Each operation changes the amount of red and blue by 2. WLOG assume the number of red edges is $2k$. Then, we must have at least k operations involving two red edges. Let (ABC) denote the operation on points A, B, and C Consider a group of four vertices. Let's see what we can do with them. 1 red edge: We can "move" this edge to any other edge in the group, which still keeping a total of one red edge within the group. For example, if we have the quadrilateral ABCD with only AB red, we can do (ABC), (ABD), (ACD), (ABD) to get BC to become red. 2 red edges: It's easy to see we can always change these two edges to blue with some operations 3 red edges: Perform one operation to change it to only one red edge 4 red edges: We can always remove all of these 5 red edges: Perform two operations to change it to only one red edge 6 red edges: Choose another quadrilateral.

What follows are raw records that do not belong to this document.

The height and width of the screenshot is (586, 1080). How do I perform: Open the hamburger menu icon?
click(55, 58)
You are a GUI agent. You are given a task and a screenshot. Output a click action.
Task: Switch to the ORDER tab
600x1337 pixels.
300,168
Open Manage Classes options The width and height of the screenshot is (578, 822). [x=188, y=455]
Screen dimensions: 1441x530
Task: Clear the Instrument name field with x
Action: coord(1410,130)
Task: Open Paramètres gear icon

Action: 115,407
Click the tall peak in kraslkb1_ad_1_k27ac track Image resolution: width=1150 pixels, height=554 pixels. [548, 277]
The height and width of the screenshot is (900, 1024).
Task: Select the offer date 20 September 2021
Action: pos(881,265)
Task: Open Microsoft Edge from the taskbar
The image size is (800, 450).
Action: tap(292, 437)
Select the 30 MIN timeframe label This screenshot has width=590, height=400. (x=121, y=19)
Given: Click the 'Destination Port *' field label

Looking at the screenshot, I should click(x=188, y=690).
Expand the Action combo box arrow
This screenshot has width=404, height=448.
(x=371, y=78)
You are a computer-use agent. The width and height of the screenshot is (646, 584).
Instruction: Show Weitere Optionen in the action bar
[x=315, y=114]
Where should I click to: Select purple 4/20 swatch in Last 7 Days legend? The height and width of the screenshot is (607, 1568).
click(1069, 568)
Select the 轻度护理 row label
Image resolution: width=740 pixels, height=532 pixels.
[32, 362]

Since this never increases, and we can move lone edges around, we will always be able to convert all of the red edges into blue (Also, there must be at least one quadrilateral in the beginning with less than 6 red edges).

Induction on number of vertices : (Using the operation we can monochrome a Kn(complete graph with n vertices) with blue and red edges) Obviously its true for n=3. For n=k : Consider a vertic A: if all edges from A was wlog blue obviously we can make entire graph blue. if not by assumption of induction we can make entire graph excluding A monochromatic ( wlog blue ). then by applying the operation on any pair of blue and red edges getting out from A and the other edge which connects them all reds will become blue and now entire graph is blue. $Q.E.D.$